§ TEXT SEGMENT:
75 Significant Books, Part Three


 As the largest and most diversified press between Chicago and California, the University of Nebraska Press is best known for publishing works in Native studies, history, sports, anthropology, geography, American studies, and creative works.

In celebration of the press’s seventy-fifth anniversary, the staff has selected seventy-five of the four thousand books UNP has published since 1941 to represent what is most distinctive and significant about our list. We have included books we originally published under the Nebraska imprint, the Bison Books imprint, the Potomac Books imprint, and the Jewish Publication Society collaborative agreement. When we have selected a book series we have listed the year the first book in the series was published.

Here are the next eight significant books, click here for the previous seven titles.

  1. Pretty-shield: Medicine of Woman of the Crows (1974) by Frank B. Linderman. Pretty-shield told her story to Frank Linderman through an interpreter and using the sign language.  She tells about the simple games and dolls of an Indian childhood and the duties of the girls and women.

§ RECORD SET:
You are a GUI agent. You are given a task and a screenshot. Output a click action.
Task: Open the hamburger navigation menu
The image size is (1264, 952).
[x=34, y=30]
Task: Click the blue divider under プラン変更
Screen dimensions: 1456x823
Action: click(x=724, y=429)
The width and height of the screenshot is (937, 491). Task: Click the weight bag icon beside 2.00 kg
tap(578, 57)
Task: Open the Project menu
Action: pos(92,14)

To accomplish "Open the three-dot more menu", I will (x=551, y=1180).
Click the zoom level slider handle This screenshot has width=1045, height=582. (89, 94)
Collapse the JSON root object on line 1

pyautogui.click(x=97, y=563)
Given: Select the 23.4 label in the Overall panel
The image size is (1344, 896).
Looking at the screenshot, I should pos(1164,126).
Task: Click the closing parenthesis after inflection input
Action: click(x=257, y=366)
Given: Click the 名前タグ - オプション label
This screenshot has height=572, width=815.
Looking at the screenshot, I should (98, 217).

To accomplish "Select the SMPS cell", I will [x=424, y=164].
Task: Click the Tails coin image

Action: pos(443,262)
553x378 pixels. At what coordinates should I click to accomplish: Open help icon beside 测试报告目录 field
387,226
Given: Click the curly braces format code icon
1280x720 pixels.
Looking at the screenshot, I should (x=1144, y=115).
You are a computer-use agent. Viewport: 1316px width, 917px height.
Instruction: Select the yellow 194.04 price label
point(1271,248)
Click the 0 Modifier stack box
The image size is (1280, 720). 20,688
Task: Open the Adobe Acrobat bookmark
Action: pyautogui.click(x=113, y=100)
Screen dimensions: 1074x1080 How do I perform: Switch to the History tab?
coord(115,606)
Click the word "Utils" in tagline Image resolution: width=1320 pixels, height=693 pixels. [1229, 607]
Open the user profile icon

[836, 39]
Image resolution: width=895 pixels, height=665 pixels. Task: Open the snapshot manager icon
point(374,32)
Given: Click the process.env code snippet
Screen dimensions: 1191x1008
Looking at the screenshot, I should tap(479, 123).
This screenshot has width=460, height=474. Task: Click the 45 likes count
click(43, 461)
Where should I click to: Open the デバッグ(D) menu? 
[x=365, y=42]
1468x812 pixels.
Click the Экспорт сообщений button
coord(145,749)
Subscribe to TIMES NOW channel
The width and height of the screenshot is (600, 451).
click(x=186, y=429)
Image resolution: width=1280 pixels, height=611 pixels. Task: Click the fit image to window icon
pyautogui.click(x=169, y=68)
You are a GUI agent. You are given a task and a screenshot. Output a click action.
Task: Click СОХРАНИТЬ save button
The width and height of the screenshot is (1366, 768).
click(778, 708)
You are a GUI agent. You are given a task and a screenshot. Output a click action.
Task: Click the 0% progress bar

§ ACTIVITY 1:
Decide whether each statement agrees with the University of Nebraska Press anniversary text, answering yes or no and quoting the words of the text that settle it. (a) The press has been publishing books since 1941. (b) The seventy-five selected books all come from the Bison Books imprint. (c) Pretty-shield told her story to Frank Linderman directly, without an interpreter.
§ ACTIVITY 2:
Write what comes next in the University of Nebraska Press anniversary text, picking up after its final sentence.
The listing has no connection to the University of Nebraska Press anniversary text.

§ TASK ANSWER 1:
(a) Yes: "the four thousand books UNP has published since 1941"
(b) No: "We have included books we originally published under the Nebraska imprint, the Bison Books imprint, the Potomac Books imprint, and the Jewish Publication Society collaborative agreement."
(c) No: "Pretty-shield told her story to Frank Linderman through an interpreter and using the sign language."

§ TASK ANSWER 2:
  2. My People the Sioux (1975) by Luther Standing Bear, edited by E. A. Brininstool. Born in the 1860s the son of a Lakota chief, Standing Bear was in the first class at Carlisle, witnessed the Ghost Dance uprising from the Pine Ridge Reservation, toured Europe with Buffalo Bill’s Wild West show, and devoted his later years to the Indian rights movement of the 1920s and ‘30s.
  3. The Life of Hon. William F. Cody: Known as Buffalo Bill, The Famous Hunter, Scout, and Guide (1978) by William F. Cody.  This book covers the years from Cody’s birth in 1846 until his thirty-fourth year—the years during which he grew up on the plains, worked for Russell, Majors & Waddell, rode the Pony Express, went on fourteen expeditions against the Indians, and participated in fifteen Indian fights—the years that underpin the legend of Buffalo Bill and earned him the status of an authentic American Hero.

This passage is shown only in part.